甘やかし婚   ~失恋当日、極上御曹司に求愛されました~
自分の気持ちを落ち着けるのに気を取られていた俺は、沙也が戻ってきたのがわからなかった。

兄との会話がひと段落してやっと、異変に気づいた。


「……沙也の帰りが遅すぎる」


「ああ、俺もそう思っていた」


沙也が部屋を出て、ずいぶんな時間がすぎている。

階下に降りて郵便物を取るだけで、それほど時間がかかるとは思えない。


もしやなにかあった?


最悪の事態を予想して、すぐに沙也に電話をかけるが繋がらない。


「様子を見てくる!」


「待て、郁。

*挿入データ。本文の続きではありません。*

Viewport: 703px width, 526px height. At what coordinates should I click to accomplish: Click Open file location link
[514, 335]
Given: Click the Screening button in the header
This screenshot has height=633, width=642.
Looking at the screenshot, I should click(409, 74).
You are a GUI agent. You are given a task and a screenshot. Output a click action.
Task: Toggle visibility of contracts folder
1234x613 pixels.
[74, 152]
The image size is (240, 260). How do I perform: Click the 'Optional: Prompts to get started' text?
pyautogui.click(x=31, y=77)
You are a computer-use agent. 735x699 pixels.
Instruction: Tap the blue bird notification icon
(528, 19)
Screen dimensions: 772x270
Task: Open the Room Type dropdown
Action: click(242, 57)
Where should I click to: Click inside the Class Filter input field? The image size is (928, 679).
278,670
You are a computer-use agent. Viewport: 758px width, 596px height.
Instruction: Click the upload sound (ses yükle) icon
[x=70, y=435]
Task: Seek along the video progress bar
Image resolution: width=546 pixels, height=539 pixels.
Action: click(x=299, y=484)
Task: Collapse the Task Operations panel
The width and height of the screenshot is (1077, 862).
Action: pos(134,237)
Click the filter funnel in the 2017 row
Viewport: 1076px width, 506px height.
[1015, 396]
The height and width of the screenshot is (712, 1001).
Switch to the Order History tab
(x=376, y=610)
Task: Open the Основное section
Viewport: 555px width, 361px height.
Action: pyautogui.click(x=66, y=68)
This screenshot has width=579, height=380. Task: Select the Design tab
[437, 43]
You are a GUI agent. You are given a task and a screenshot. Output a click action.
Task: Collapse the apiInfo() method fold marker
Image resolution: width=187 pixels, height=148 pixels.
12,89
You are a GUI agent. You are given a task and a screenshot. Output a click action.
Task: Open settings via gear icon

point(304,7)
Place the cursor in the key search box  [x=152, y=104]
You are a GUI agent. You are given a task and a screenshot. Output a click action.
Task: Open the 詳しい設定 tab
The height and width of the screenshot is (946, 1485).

俺も行く!」


兄が背後で叫んでいたが、構っている余裕はなかった。

スマートフォンを握りしめ、自宅を飛び出した。

嫌な予感に鼓動がうるさいくらいに耳に響く。

エレベーターがやってくる時間が永遠にも感じられた。

やっと来たエレベーターに飛び乗り、階下に向かう間何度も電話をかけるが、まったく繋がらない。

通話をタップする指が僅かに震える。


沙也……!


なにがあった?


誰かと立ち話をしているだけ、電源がうっかり切れてしまっているだけならそれで構わない。


万が一お前になにかあったら、俺は自分を許せない。


沙也がいない人生なんてもう考えられないんだ。


頼むから、無事でいてくれ。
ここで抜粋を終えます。